** INPUT FOR THIS TASK follows **
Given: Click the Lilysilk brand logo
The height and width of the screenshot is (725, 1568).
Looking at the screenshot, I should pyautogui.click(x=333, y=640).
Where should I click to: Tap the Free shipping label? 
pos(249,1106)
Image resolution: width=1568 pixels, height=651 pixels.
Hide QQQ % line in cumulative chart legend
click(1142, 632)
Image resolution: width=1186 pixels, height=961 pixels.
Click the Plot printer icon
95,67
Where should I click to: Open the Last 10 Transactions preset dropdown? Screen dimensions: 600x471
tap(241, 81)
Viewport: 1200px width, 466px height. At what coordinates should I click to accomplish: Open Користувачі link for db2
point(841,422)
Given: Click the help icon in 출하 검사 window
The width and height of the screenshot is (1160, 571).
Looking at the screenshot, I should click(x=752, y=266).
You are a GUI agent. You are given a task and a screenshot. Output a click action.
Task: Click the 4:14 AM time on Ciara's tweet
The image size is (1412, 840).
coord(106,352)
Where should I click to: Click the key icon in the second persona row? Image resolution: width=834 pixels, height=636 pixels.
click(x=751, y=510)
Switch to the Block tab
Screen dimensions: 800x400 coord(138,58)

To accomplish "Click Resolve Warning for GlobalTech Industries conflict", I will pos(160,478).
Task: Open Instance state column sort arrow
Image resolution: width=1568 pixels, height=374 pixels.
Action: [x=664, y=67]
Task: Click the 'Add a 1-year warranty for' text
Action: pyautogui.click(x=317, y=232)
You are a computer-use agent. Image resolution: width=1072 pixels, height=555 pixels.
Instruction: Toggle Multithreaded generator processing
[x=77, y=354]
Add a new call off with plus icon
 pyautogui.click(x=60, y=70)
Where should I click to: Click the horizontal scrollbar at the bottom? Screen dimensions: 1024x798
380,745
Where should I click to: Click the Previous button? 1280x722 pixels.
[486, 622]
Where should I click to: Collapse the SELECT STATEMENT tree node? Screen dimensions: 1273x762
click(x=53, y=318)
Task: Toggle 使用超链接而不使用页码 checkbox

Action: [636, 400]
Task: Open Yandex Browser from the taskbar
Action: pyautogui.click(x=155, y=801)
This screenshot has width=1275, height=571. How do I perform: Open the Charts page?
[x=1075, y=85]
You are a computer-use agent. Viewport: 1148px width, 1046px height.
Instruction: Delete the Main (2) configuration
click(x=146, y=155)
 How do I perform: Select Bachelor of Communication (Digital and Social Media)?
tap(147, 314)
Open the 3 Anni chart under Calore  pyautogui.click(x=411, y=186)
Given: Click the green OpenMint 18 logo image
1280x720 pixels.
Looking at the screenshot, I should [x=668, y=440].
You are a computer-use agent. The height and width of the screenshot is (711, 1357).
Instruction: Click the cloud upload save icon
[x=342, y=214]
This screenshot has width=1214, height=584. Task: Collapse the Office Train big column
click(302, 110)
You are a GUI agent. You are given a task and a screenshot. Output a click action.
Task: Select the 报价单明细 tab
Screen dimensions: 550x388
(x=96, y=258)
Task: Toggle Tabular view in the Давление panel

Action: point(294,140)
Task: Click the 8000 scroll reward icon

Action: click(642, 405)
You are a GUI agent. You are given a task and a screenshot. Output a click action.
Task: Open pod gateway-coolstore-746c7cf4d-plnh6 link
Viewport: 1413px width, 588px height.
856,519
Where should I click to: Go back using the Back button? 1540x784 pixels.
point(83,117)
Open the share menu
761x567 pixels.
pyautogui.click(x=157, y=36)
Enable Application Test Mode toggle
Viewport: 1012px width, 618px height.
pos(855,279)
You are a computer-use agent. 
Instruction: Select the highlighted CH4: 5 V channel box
** End of INPUT FOR THIS TASK **
▶ _PROBLEM STATEMENT_: All lines in the records that contain "computer" are to be copied and returned.

▶ _FINISHED EXERCISE_:
You are a computer-use agent. Image resolution: width=1072 pixels, height=555 pixels.
You are a computer-use agent. Viewport: 1148px width, 1046px height.
You are a computer-use agent. The height and width of the screenshot is (711, 1357).
You are a computer-use agent. 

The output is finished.